Commenting on the Trump administration’s freezing and re-assessing of funding for the US National Institutes of Health and putting the processing of new funding applications on hold, Cramer said that the move represented “a clear violation of academic freedom, for the choice of research topics is up to the researchers, not the White House”.
In the four turbulent weeks since Donald Trump returned to the American presidency, universities and research have come under fire, with research funds slashed or frozen pending review.
Universities and colleges have been ordered to stop activities around diversity, equity, and inclusion, among other things, and Trump threatened to deport pro-Hamas protestors.
Expand international HE, says DAAD
This week the German Academic Exchange Service (DAAD) called on the future federal government, to be elected during polls on 23 February – a snap election called following the collapse of the governing coalition late last year – to decisively expand the internationalisation of higher education and science.

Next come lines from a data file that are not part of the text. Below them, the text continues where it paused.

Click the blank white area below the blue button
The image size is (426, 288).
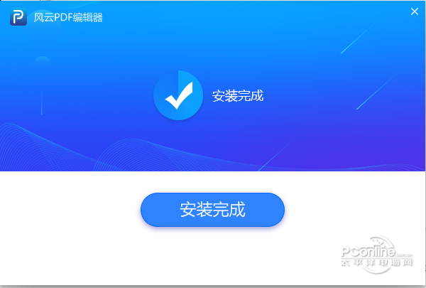coord(212,256)
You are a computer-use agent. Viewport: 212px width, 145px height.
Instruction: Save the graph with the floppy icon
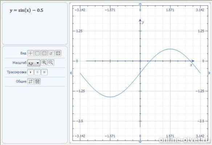pyautogui.click(x=37, y=82)
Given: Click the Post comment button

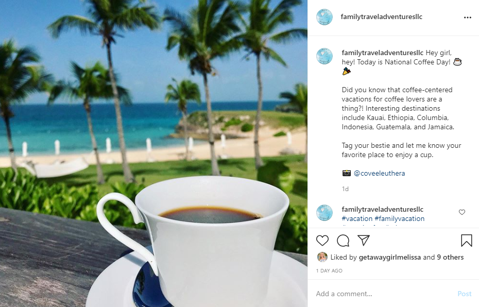Looking at the screenshot, I should 465,294.
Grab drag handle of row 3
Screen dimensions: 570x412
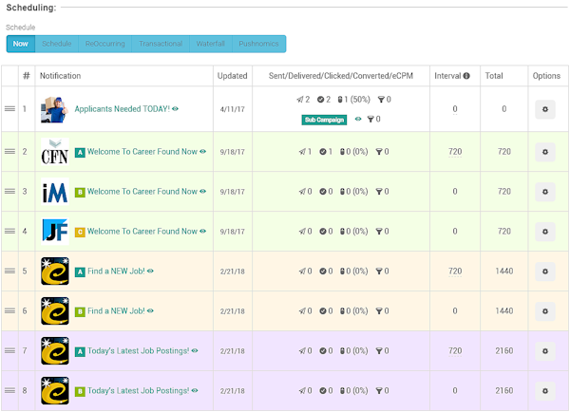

The call was well-timed, given the rise of the far-right, anti-migrant Alternative for Germany, or AfD, which is anticipated to come in second.
There are some 405,000 international students enrolled at German universities, according to DAAD, and nearly 75,000 international researchers work in the German science system.
“This makes Germany one of the world’s top countries, ranking second in the world for international researchers and third for international students,” it said in a release on 19 February.
DAAD urged Germany and universities to maintain close relations with the US, as well as partnerships in the European Union and with the United Kingdom, while new strategic partner countries such as India “are coming into focus”.
Said DAAD President, Professor Dr Joybrato Mukherjee: “In these crisis-ridden times, science diplomacy and the science cooperation area are making resilient and important contributions to German security.
Science is a ‘hard currency’ in foreign and security policy, and it is important to sustainably support this work, especially at German universities.”